Coking coal, the raw material to produce coke, slipped 0.8% to 1,374 yuan.
Chinese steel mills have been looking to slash input costs by switching to low-quality iron ore, the prices of which have rallied this year to the highest in more than five years amid tight supply, and to cheaper coke.
“Currently, steel mills are making very slim margins because of very high iron prices, while steel prices are now declining, so they are trying to reduce their costs,” said Richard Lu, senior analyst at metals consultancy CRU Group’s Beijing office.
While steel mills have also turned “very slow” in buying coke from the spot market, he said supply remains abundant as major coke makers continue to operate at “relatively high levels of capacity”.
* The most-traded Dalian iron ore for September delivery ended the morning session down 0.2% at 881.5 yuan a tonne, following two days of gains.
* The most-active October construction steel rebar contract on the Shanghai Futures Exchange edged down 0.4% to 4,030 yuan a tonne. Hot rolled coil, steel used in cars and home appliances, dipped 0.8% to 3,891 yuan.

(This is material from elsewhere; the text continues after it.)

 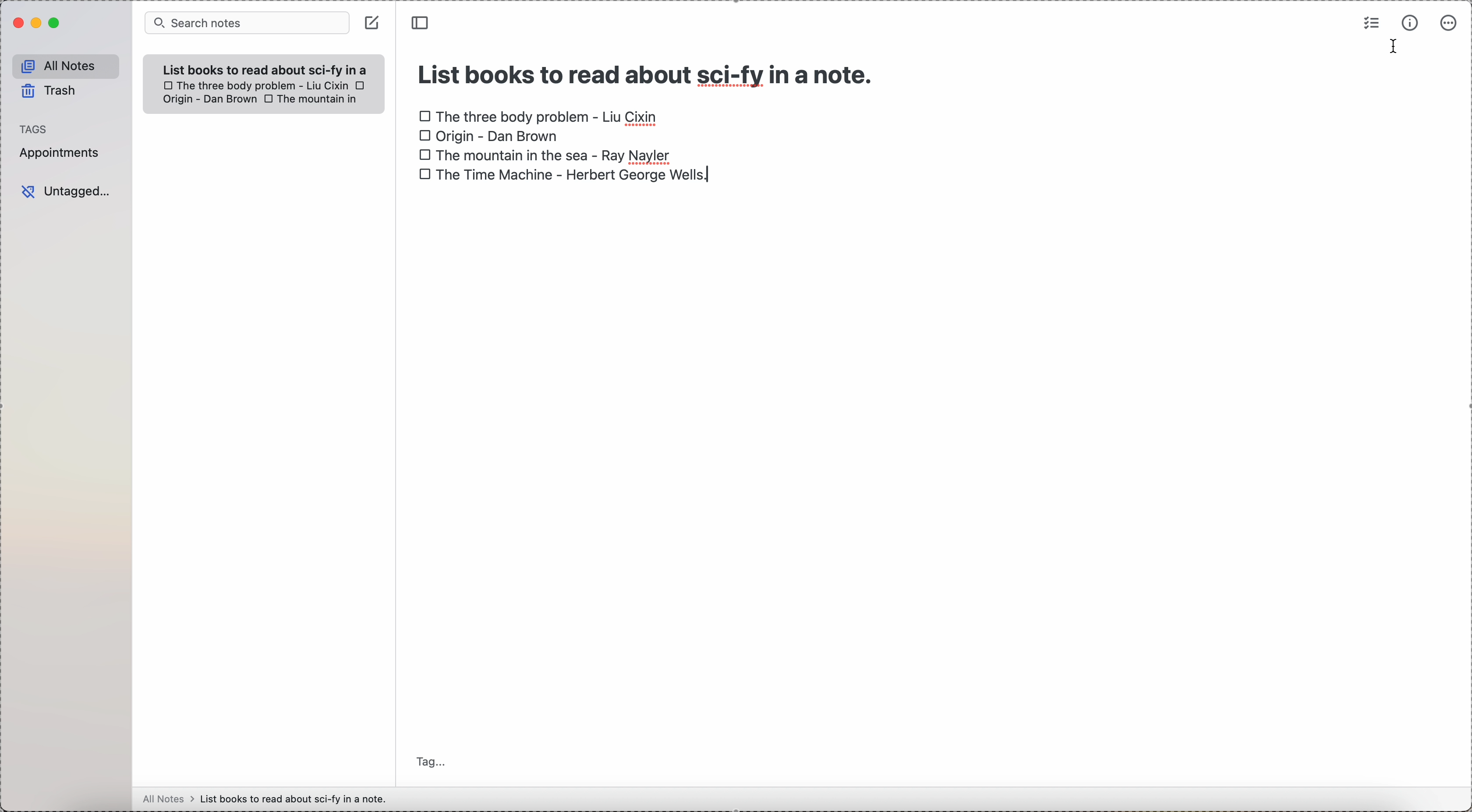 What do you see at coordinates (246, 23) in the screenshot?
I see `search bar` at bounding box center [246, 23].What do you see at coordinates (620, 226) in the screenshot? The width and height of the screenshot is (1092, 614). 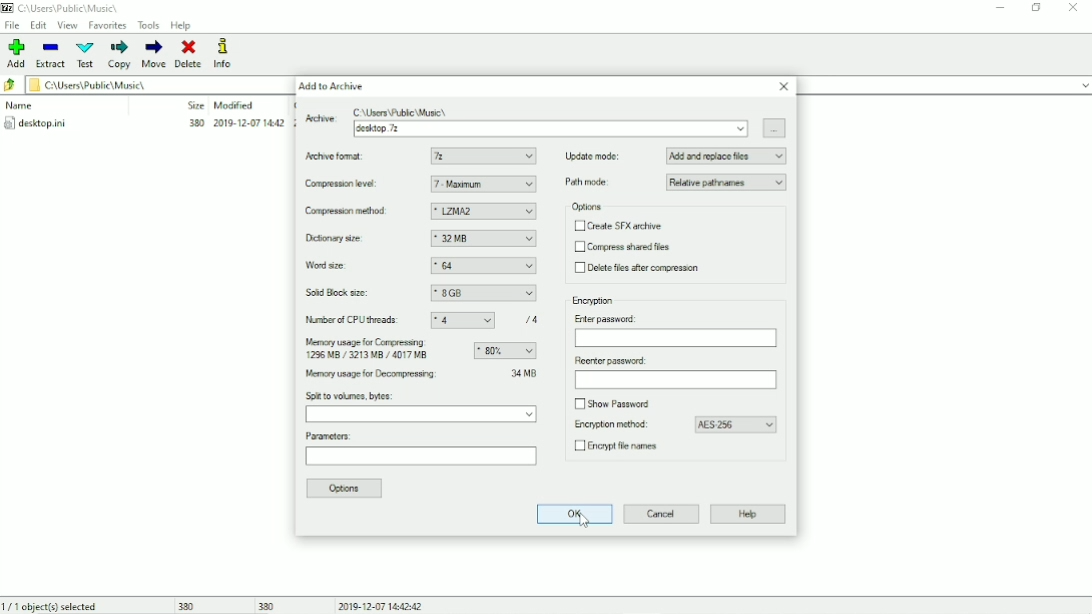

* Benchmark spot 62% iron ore for delivery to China, SH-CCN-IRNOR62 was steady at $117.50 a tonne on Tuesday, near a more than five-year high of $126.50 hit on July 3, according to data tracked by SteelHome consultancy.
* “Long-term bulls now have quite different views (about iron ore). I think it’s now on the edge of a turning point,” CRU’s Lu said, adding that prices are “too high and corrections are needed”.
* Iron ore shipments from Brazil and Australia are likely to improve in the second half of the year, easing the supply tightness gradually in ports across China, he said.
* Jefferies has revised its iron ore price forecasts higher, after S&P raised its price assumptions for this year and the next two for the steelmaking raw material, as it expects a prolonged hit to supply amid mine shutdowns in Brazil.
* Jefferies sees iron ore prices at $98 a tonne in 2020, up from a previous forecast of $85; and $85 a tonne in 2021, from $75 previously.
* A Brazilian state judge on Tuesday convicted top iron ore miner Vale SA for damages caused by the deadly rupture of a tailings dam in January that killed at least 240 people.
* The Baltic Exchange’s main sea freight index rose to its highest in 11 months on Tuesday, driven by higher rates for larger capesize vessels on strong demand for shipping iron ore.